The damage done to the American economy does not make front-page headlines
every day, but the repercussions will be felt beyond the lifetime of
anyone reading this page.
I can hear
an irritated counterthrust already. The president has not driven the
United States into a recession during his almost seven years in office.
Unemployment stands at a respectable 4.6 percent. Well, fine. But the
other side of the ledger groans with distress: a tax code that has become
hideously biased in favor of the rich; a national debt that will probably
have grown 70 percent by the time this president leaves Washington;
a swelling cascade of mortgage defaults; a record near-$850 billion
trade deficit; oil prices that are higher than they have ever been;
and a dollar so weak that for an American to buy a cup of coffee in
London or Paris—or even the Yukon—becomes a venture in high
finance.
And it gets
worse. After almost seven years of this president, the United States
is less prepared than ever to face the future. We have not been educating
enough engineers and scientists, people with the skills we will need
to compete with China and India. We have not been investing in the kinds
of basic research that made us the technological powerhouse of the late
20th century. And although the president now understands—or so
he says—that we must begin to wean ourselves from oil and coal,
we have on his watch become more deeply dependent on both.
Up to now,
the conventional wisdom has been that Herbert Hoover, whose policies
aggravated the Great Depression, is the odds-on claimant for the mantle
“worst president” when it comes to stewardship of the American
economy.
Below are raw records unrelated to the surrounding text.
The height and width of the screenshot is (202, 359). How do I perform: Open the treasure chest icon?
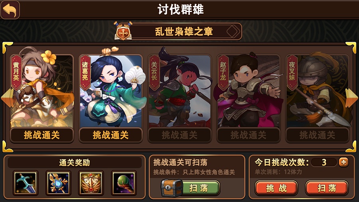[172, 188]
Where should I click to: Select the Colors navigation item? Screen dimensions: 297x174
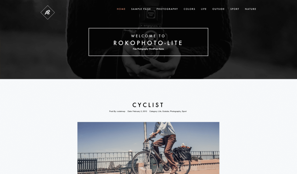(x=189, y=9)
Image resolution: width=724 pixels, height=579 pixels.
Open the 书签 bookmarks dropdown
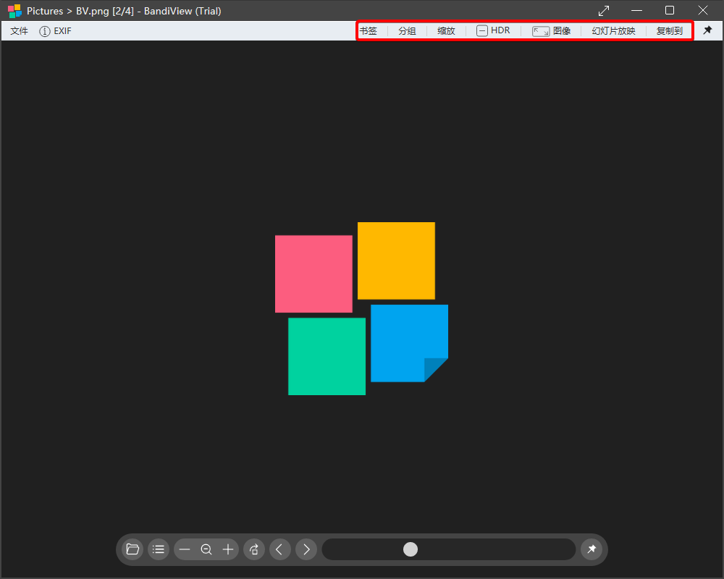tap(369, 31)
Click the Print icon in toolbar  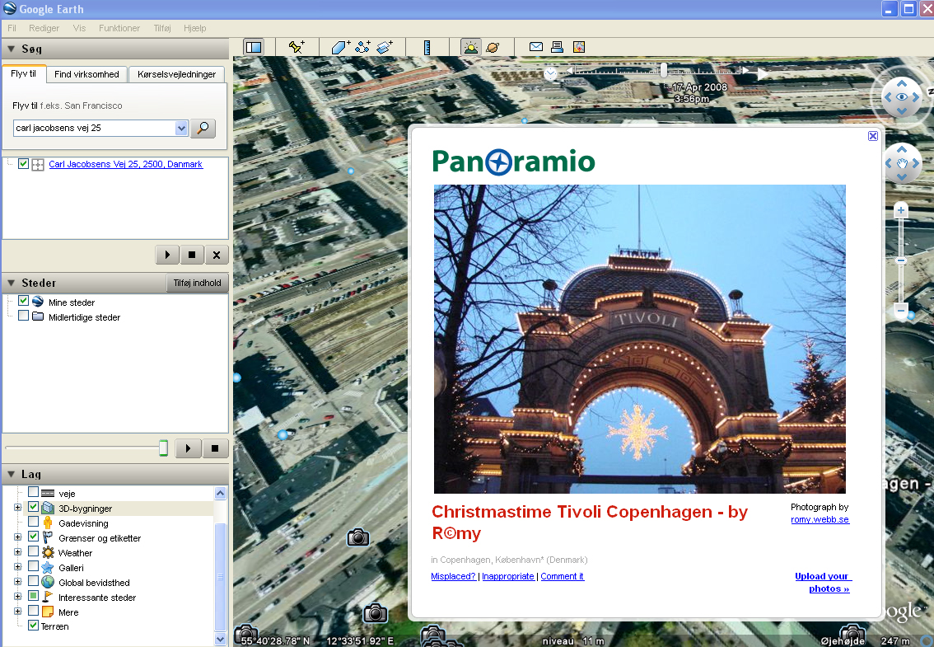558,47
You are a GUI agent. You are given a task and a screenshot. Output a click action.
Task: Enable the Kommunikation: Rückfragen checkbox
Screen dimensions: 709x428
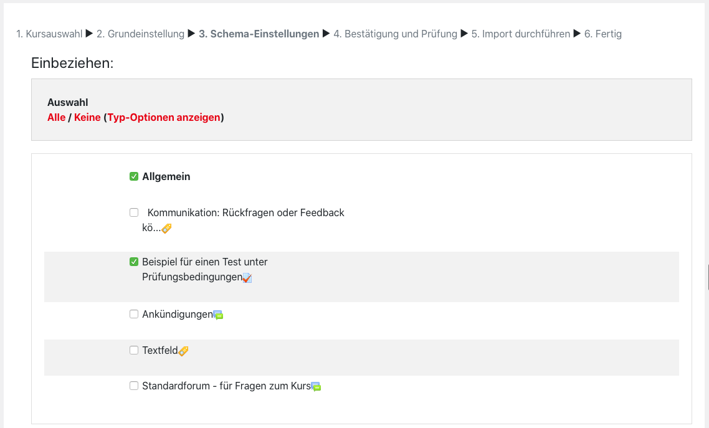(x=134, y=212)
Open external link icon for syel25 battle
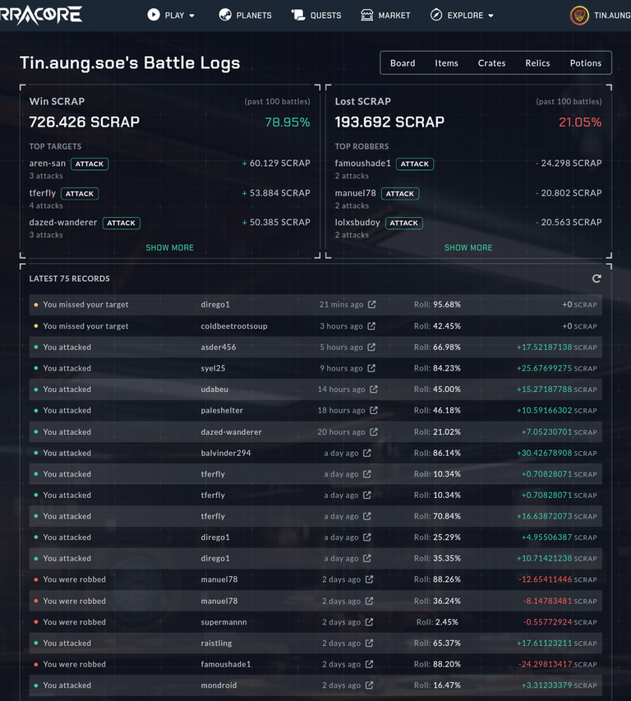Image resolution: width=631 pixels, height=701 pixels. 371,368
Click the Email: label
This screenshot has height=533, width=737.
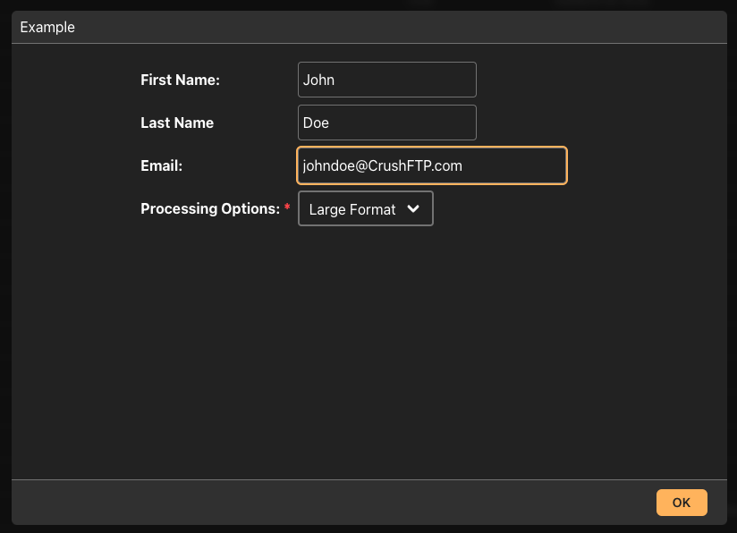click(161, 165)
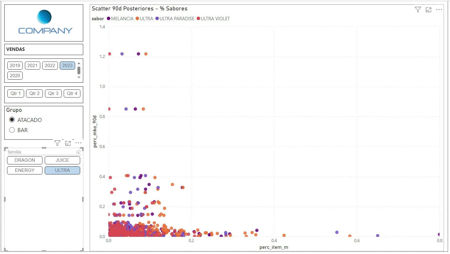Open familia slicer more options ellipsis
Screen dimensions: 450x254
pos(78,143)
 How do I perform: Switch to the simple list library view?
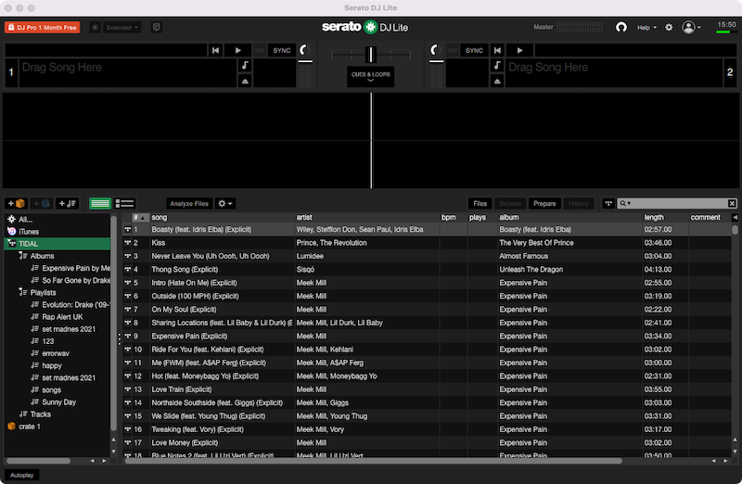[x=99, y=203]
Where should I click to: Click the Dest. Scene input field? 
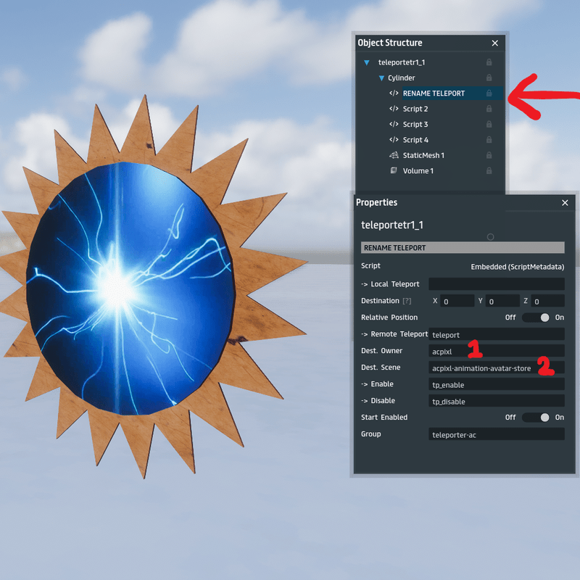coord(496,368)
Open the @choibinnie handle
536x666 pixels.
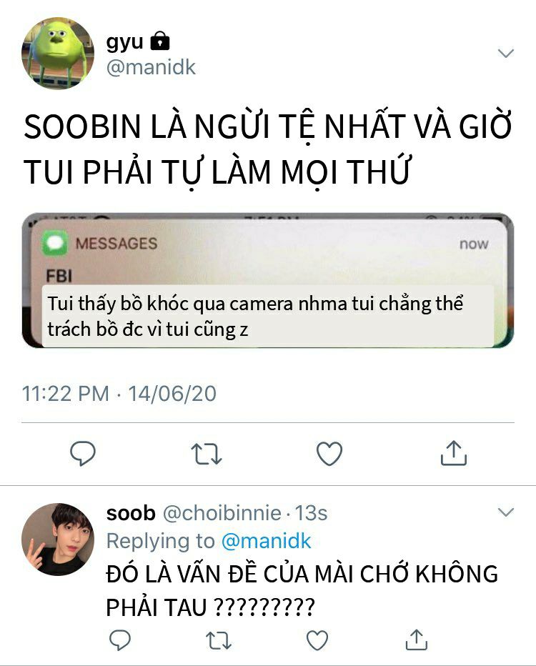pos(222,513)
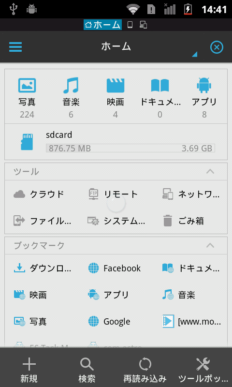Open the アプリ Android apps icon at top
The image size is (232, 387).
[204, 86]
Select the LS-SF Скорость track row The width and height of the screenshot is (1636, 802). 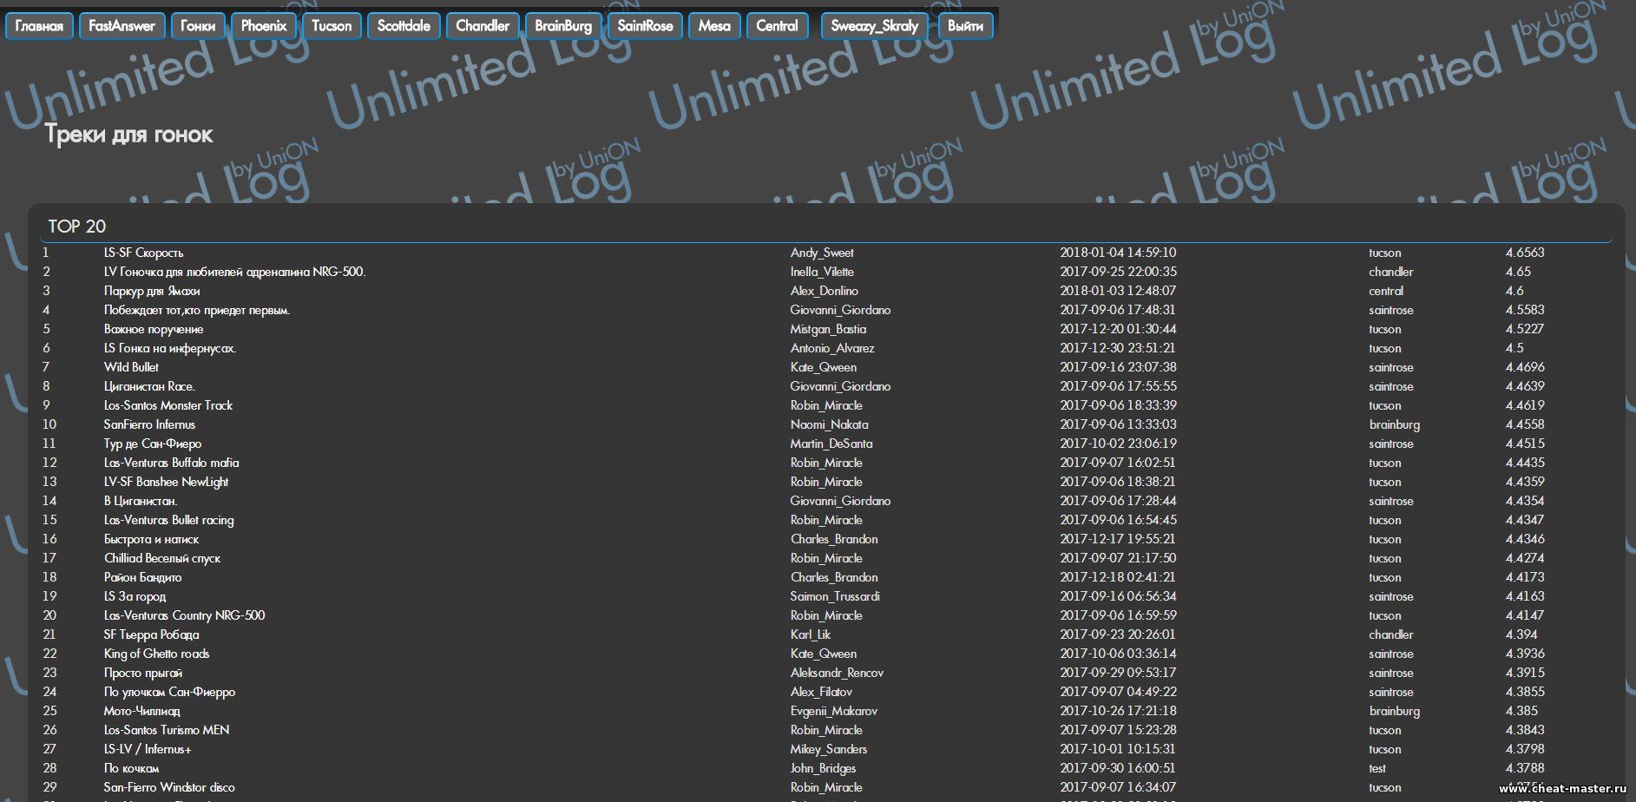click(143, 253)
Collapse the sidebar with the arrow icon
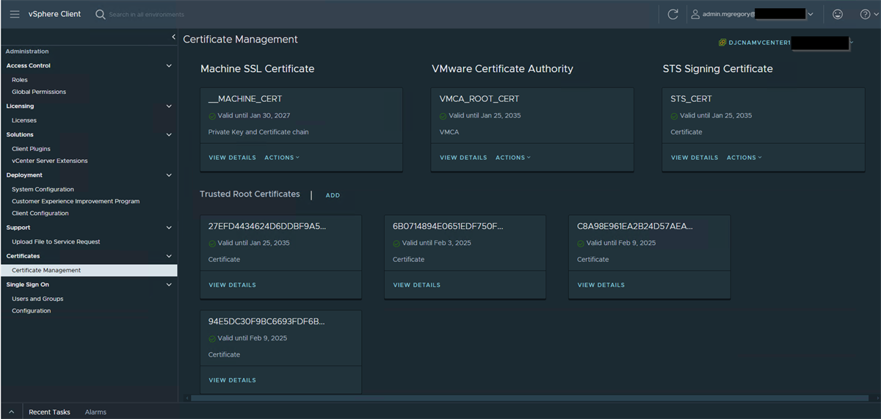 (173, 37)
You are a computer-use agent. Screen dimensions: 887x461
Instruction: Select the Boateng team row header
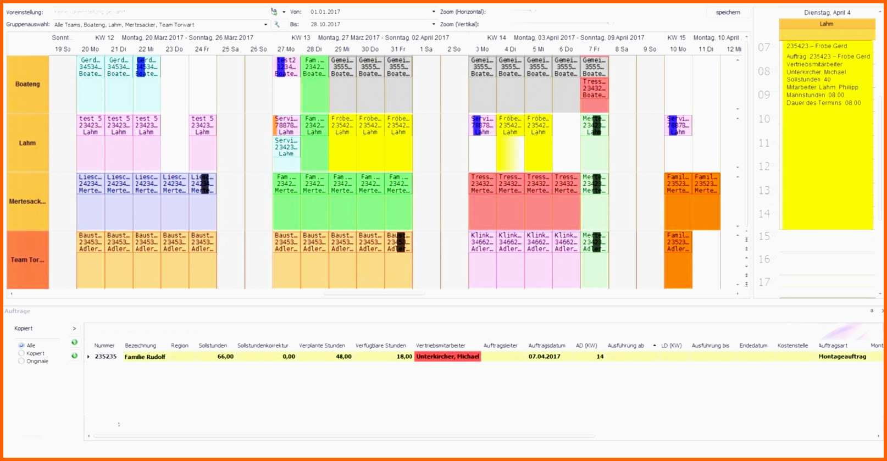coord(27,84)
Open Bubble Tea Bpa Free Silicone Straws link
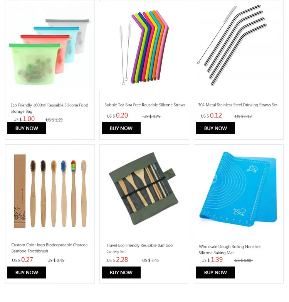 [x=145, y=105]
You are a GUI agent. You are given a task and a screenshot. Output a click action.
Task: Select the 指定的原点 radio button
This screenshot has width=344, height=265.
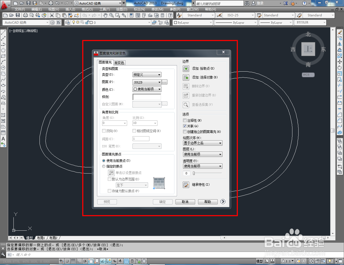click(103, 166)
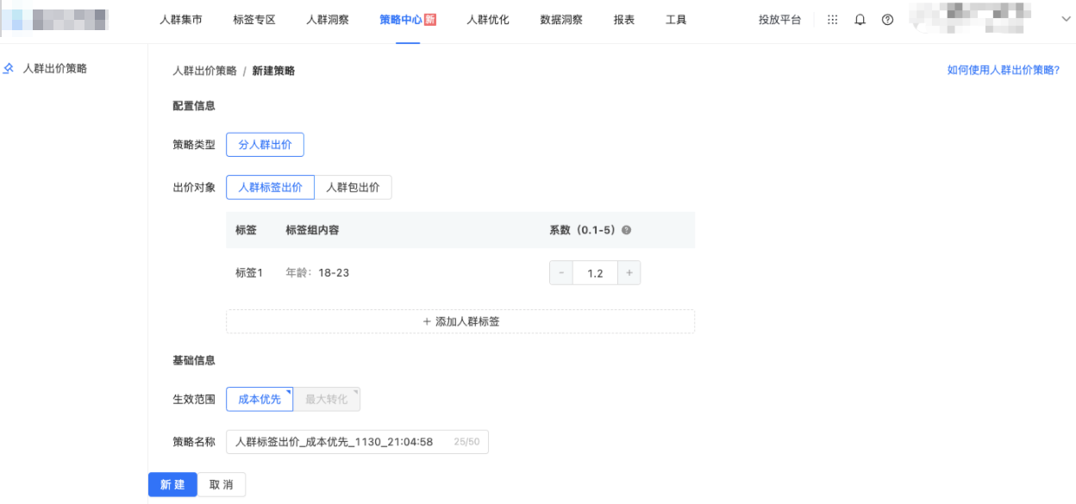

Once Franklin Roosevelt assumed office and reversed Hoover’s
policies, the country began to recover. The economic effects of Bush’s
presidency are more insidious than those of Hoover, harder to reverse,
and likely to be longer-lasting. There is no threat of America’s
being displaced from its position as the world’s richest economy.
But our grandchildren will still be living with, and struggling with,
the economic consequences of Mr. Bush.
Remember
the Surplus?
The world
was a very different place, economically speaking, when George W. Bush
took office, in January 2001. During the Roaring 90s, many had believed
that the Internet would transform everything. Productivity gains, which
had averaged about 1.5 percent a year from the early 1970s through the
early 90s, now approached 3 percent. During Bill Clinton’s second
term, gains in manufacturing productivity sometimes even surpassed 6
percent. The Federal Reserve chairman, Alan Greenspan, spoke of a New
Economy marked by continued productivity gains as the Internet buried
the old ways of doing business. Others went so far as to predict an
end to the business cycle. Greenspan worried aloud about how he’d
ever be able to manage monetary policy once the nation’s debt
was fully paid off.
This tremendous
confidence took the Dow Jones index higher and higher. The rich did
well, but so did the not-so-rich and even the downright poor. The Clinton
years were not an economic Nirvana; as chairman of the president’s
Council of Economic Advisers during part of this time, I’m all
too aware of mistakes and lost opportunities. The global-trade agreements
we pushed through were often unfair to developing countries. We should
have invested more in infrastructure, tightened regulation of the securities
markets, and taken additional steps to promote energy conservation.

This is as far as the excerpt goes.